Взгляд её карих глаз, всё такой же цепкий, хоть и уставший. Видимо тяжело даётся деятельной старушке постельный режим.

Ксения Антоновна, проверяет всё ли в порядке, спрашивает, что нужно принести. Бабушка Оля не о чем не просит, благодарит дочь, и та покидает комнату, оставляя нас одних.

Здесь уже сгущаются сумерки, и поэтому в углу горит высокий торшер. Он даёт мягкий тёплый свет. Здесь совсем не пахнет не лекарствами, никакими либо посторонними запахами. Только нежный цветочный аромат, и сдоба. Этим запахом пропитан весь дом.

— Как вы Ольга Владимировна? — спрашиваю я.
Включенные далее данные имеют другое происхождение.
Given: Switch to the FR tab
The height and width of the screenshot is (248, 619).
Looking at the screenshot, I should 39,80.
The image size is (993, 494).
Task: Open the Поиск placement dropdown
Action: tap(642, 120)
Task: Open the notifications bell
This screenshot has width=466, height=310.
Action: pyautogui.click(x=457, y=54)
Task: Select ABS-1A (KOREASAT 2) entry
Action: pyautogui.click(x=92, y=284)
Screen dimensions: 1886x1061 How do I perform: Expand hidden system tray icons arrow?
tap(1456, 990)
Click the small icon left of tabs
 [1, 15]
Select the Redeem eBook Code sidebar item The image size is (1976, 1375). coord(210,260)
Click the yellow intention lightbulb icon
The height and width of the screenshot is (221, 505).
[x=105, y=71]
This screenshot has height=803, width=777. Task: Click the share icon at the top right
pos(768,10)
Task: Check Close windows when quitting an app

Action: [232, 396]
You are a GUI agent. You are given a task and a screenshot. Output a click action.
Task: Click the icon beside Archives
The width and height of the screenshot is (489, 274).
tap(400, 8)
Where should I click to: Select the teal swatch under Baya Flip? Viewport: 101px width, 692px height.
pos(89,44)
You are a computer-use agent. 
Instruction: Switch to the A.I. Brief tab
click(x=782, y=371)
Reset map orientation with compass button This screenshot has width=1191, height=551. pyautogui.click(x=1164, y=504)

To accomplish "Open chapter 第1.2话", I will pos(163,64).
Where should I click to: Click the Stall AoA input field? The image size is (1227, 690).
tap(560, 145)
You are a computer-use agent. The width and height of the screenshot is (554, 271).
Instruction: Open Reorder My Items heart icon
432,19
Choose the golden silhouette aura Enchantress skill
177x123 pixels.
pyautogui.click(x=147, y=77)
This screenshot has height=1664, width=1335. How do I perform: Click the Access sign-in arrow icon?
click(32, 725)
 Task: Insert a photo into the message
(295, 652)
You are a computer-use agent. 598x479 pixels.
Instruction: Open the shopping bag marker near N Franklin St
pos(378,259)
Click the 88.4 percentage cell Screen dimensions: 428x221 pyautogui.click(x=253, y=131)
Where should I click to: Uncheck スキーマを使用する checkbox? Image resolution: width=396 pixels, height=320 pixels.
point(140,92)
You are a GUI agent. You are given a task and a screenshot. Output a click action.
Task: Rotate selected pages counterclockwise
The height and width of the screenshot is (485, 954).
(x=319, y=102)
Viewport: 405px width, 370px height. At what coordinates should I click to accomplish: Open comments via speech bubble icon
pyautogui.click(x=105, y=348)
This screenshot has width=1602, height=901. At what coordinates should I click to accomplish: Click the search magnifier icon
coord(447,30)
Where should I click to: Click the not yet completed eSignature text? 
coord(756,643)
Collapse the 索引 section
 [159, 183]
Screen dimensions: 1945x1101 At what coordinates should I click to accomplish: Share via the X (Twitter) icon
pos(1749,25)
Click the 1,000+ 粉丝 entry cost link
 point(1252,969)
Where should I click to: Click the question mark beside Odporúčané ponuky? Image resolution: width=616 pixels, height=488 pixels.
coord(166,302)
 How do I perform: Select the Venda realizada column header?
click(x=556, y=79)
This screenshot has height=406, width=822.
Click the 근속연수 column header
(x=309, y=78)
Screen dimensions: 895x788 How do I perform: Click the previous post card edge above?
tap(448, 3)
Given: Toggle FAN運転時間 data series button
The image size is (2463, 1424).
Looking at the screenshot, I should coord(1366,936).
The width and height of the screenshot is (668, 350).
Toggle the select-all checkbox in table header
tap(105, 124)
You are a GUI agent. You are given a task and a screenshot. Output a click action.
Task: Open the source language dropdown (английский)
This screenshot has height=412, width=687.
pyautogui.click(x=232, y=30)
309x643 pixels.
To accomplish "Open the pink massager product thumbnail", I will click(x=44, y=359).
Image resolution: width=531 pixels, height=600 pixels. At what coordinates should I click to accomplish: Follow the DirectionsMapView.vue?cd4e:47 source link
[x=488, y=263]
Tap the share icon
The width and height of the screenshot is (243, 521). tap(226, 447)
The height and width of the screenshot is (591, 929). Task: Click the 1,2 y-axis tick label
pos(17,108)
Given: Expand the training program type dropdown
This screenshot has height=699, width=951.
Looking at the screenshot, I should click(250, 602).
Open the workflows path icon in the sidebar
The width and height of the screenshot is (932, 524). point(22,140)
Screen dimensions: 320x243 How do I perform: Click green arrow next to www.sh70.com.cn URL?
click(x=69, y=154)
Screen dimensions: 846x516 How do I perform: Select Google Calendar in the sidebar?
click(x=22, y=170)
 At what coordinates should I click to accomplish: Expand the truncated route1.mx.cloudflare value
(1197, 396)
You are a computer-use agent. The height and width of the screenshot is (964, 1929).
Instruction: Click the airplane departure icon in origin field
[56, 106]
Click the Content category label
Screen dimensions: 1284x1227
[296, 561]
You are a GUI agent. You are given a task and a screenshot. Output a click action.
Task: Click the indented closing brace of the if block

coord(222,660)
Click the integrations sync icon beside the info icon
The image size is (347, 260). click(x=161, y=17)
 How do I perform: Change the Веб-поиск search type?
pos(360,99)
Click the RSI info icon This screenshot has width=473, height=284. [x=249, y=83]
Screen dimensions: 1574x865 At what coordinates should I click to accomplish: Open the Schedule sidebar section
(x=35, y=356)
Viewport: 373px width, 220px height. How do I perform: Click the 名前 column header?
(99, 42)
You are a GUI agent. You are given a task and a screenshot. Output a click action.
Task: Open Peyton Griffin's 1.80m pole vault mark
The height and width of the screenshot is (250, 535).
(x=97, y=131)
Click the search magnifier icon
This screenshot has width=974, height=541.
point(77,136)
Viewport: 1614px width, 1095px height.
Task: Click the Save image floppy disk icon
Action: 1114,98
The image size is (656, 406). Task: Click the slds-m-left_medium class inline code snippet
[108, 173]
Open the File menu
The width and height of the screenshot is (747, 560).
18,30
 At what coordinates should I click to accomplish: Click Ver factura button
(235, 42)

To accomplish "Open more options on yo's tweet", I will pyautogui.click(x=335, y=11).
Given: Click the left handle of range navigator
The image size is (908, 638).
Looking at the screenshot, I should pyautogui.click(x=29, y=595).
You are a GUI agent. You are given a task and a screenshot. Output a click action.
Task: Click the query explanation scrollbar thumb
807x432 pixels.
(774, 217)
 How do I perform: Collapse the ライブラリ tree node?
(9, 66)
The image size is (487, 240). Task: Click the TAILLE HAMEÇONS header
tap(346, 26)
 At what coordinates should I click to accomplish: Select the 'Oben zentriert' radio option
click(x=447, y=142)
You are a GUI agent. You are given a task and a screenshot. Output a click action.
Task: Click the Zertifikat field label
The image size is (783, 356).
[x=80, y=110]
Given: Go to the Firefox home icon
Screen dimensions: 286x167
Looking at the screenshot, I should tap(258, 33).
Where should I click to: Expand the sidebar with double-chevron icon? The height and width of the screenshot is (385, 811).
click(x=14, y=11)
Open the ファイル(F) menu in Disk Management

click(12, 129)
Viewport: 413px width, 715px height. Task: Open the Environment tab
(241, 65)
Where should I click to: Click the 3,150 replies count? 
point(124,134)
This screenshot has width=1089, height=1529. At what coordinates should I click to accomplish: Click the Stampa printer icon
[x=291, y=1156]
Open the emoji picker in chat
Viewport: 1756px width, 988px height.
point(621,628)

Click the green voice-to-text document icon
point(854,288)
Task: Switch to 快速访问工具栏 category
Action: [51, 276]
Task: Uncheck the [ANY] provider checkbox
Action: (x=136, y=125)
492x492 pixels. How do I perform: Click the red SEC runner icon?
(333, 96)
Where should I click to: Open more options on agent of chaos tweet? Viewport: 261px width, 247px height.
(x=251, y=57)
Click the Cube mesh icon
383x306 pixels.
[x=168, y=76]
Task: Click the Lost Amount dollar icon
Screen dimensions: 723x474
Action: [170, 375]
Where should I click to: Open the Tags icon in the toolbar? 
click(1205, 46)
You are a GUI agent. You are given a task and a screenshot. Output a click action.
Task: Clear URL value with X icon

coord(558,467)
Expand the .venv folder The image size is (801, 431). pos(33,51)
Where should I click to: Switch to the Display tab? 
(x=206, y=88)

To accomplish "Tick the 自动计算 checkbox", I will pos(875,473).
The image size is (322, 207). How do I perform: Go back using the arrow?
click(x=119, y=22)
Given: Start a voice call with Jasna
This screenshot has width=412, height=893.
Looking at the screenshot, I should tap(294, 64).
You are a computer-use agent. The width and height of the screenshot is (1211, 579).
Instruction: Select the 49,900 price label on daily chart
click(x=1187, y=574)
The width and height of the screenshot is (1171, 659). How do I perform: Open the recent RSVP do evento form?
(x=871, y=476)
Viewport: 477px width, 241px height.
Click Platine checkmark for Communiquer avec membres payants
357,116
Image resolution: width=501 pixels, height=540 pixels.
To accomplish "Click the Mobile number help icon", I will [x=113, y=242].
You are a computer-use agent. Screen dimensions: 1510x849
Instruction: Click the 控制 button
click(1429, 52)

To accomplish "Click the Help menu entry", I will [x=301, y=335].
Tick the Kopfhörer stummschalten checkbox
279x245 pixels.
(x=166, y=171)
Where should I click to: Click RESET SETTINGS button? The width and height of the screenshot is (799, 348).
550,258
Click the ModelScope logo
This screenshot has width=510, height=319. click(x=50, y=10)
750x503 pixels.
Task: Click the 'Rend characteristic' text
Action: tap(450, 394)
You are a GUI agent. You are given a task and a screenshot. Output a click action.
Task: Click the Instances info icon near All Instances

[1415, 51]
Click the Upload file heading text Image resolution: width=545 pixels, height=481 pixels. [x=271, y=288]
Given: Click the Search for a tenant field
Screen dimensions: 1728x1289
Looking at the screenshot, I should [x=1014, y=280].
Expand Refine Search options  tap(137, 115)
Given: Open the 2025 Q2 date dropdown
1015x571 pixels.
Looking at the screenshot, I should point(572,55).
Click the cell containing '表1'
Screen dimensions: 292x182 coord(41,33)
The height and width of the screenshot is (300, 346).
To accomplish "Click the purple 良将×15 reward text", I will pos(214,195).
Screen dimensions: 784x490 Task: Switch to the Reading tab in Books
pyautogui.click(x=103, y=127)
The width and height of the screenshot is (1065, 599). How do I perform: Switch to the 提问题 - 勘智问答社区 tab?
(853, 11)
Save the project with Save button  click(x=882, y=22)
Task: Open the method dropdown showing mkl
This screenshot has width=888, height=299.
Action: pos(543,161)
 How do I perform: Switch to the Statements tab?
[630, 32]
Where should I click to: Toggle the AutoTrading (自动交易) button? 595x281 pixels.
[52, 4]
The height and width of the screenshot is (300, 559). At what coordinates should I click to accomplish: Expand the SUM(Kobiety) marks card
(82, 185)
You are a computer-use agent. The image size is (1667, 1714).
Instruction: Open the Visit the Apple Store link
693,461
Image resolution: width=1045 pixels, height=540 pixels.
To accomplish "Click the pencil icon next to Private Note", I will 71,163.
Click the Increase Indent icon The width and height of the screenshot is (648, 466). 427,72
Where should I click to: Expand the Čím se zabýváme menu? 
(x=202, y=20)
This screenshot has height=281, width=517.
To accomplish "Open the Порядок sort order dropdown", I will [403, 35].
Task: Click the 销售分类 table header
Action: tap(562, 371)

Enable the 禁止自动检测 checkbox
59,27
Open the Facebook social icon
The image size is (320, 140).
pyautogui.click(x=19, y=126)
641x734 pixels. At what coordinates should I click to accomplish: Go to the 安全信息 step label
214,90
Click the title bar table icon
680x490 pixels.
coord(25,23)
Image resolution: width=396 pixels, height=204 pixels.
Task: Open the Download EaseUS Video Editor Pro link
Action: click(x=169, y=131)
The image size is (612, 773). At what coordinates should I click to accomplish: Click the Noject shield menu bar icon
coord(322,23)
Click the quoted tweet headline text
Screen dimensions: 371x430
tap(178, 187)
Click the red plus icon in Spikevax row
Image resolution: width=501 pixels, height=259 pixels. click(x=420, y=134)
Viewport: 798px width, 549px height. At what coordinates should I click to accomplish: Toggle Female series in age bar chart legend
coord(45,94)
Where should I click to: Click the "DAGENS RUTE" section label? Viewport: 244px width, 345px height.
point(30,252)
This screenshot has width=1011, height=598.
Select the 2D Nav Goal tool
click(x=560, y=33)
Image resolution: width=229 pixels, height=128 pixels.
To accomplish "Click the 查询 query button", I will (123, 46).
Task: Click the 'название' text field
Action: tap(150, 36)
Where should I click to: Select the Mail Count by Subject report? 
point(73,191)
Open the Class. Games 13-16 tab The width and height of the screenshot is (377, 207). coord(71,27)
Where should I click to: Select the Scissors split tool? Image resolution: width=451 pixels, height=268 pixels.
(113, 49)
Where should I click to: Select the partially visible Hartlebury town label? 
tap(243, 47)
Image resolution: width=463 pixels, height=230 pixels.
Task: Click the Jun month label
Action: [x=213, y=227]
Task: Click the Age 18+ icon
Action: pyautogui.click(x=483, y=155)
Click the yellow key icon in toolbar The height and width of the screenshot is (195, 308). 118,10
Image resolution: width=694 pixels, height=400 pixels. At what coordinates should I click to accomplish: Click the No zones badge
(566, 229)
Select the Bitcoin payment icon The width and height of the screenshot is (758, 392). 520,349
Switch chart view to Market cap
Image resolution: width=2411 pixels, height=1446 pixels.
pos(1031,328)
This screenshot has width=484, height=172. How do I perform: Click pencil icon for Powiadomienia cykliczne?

— Ох, Розочка, чувствую себя совершенно обессиленной. Так хочется хотя бы посидеть, и не могу, а лежать уже тоже не могу, — её голосок, тихий, сухой, но такой добрый. Она вяло улыбается мне.

— Рада видеть тебя, внученька!

Да здесь, похоже, все рады мне.

Я вздыхаю и тоже улыбаюсь.

— Сама-то не болеешь, бледненькая какая! — сетует старушка.

— Нет, все в порядке, просто устала, — отмахнулась я.

— Что же ты так перетруждаешься, что так устаёшь, — в своей манере ворчит Ольга Владимировна, — не надо так надрываться, милая! Не уж то мой внук плохо зарабатывает, что тебе приходиться так пахать? — выдаёт она в конце.

— А при чём здесь ваш внук, Ольга Владимировна? — заикаюсь я, от такой постановки вопроса. — Вы же помните, что мы со Степаном расстались, уже давно.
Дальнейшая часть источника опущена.